Supplied passage |
Segment Open
What was originally conceived by Douglas Mason, a Fife councillor, as a low flat rate levy to be paid by all, akin to the television licence, eventually mutated in the hands of Whitehall officials into a highly expensive charge that became so punitive it required discounts for those on benefits or low incomes.
Branded the “Poll Tax” by its opponents, who organised a number of highly effective political campaigns that had at their heart the fact the tax did not reflect a person’s ability to pay, it spawned its own mythology that demonised the Conservatives, especially in Scotland, for a generation. So powerful was the narrative that surrounds the Poll Tax that young voters of today can be found railing passionately against its introduction in the eighties even though they never lived through it and were born after is abolition by John Major in the nineties.
Of all the myths about Margaret Thatcher the accusation she treated Scotland as a Guinea Pig for the Poll Tax has endured. This is despite documentary evidence proving it was in fact Scottish Conservatives that pleaded with her to let Scotland start a year ahead of the rest of the UK, and against Thatcher’s better judgement. I have no doubt that the mendacious falsehood, doubly ironic because the idea for the Poll Tax originated in Scotland, more than anything contributed to the toxic reputation that caused the Conservative wipe-out in 1997 general election.
I remind readers of what happened some thirty years ago because last week’s announcement by the Scottish Government Finance Secretary, Derek Mackay, to introduce a Workplace Parking Levy presents the potential for a political phenomenon akin to the Poll Tax that could prove toxic for the SNP.
The intended Workplace Parking Levy will have at its heart no relationship to ability to pay and I expect it to become a genuine source of grievance to those forced to pay it. Its likely unpopularity will be all the more humiliating for Scottish nationalists as it will be introduced under devolution when the creation of a Scottish Parliament was in part meant to stop anything like a Poll Tax happening in Scotland again.
This new Car Tax was sprung on an unsuspecting public by Derek Mackay because he needed the votes of Green MSPs to pass his budget, rather than turn to the Conservatives, as John Swinney did between 2007-2011. The Car Tax is a Green pet-project because it is intended to change peoples’ behaviour so commuters no longer use a car to travel to work, reducing congestion and environmental pollution as a result.
The Car Tax will be levied on employers who provide parking spaces for their employees, with the funds going to local authorities who will, just as they did with the Poll Tax, set their own respective levy. It will be for employers to decide if they pass on the tax to their employees, in full or in part – but if they do not the Car Tax becomes yet another business tax in a country where economic growth is already trending behind the rest of the UK.
Segment Closed
Given information |
Segment Open
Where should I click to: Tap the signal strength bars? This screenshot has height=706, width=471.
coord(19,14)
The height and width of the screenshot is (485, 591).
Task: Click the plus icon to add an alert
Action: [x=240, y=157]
Segment Closed
Task set |
1. Using the parking levy article, decide whether each statement below agrees with it. Answer yes or no for each and quote the words of the article that settle it.
(a) The idea behind the Poll Tax came from a Fife councillor.
(b) Under the planned levy, employers are required to pass the full charge on to their employees.
(c) Money raised by the levy will go to local authorities.
2. Reproduce everything in the parking levy article from "The intended Workplace" down to "as a result.".

Your written answers |
1.
(a) Yes: "What was originally conceived by Douglas Mason, a Fife councillor, as a low flat rate levy to be paid by all"
(b) No: "It will be for employers to decide if they pass on the tax to their employees, in full or in part"
(c) Yes: "with the funds going to local authorities"

2.
The intended Workplace Parking Levy will have at its heart no relationship to ability to pay and I expect it to become a genuine source of grievance to those forced to pay it. Its likely unpopularity will be all the more humiliating for Scottish nationalists as it will be introduced under devolution when the creation of a Scottish Parliament was in part meant to stop anything like a Poll Tax happening in Scotland again.
This new Car Tax was sprung on an unsuspecting public by Derek Mackay because he needed the votes of Green MSPs to pass his budget, rather than turn to the Conservatives, as John Swinney did between 2007-2011. The Car Tax is a Green pet-project because it is intended to change peoples’ behaviour so commuters no longer use a car to travel to work, reducing congestion and environmental pollution as a result.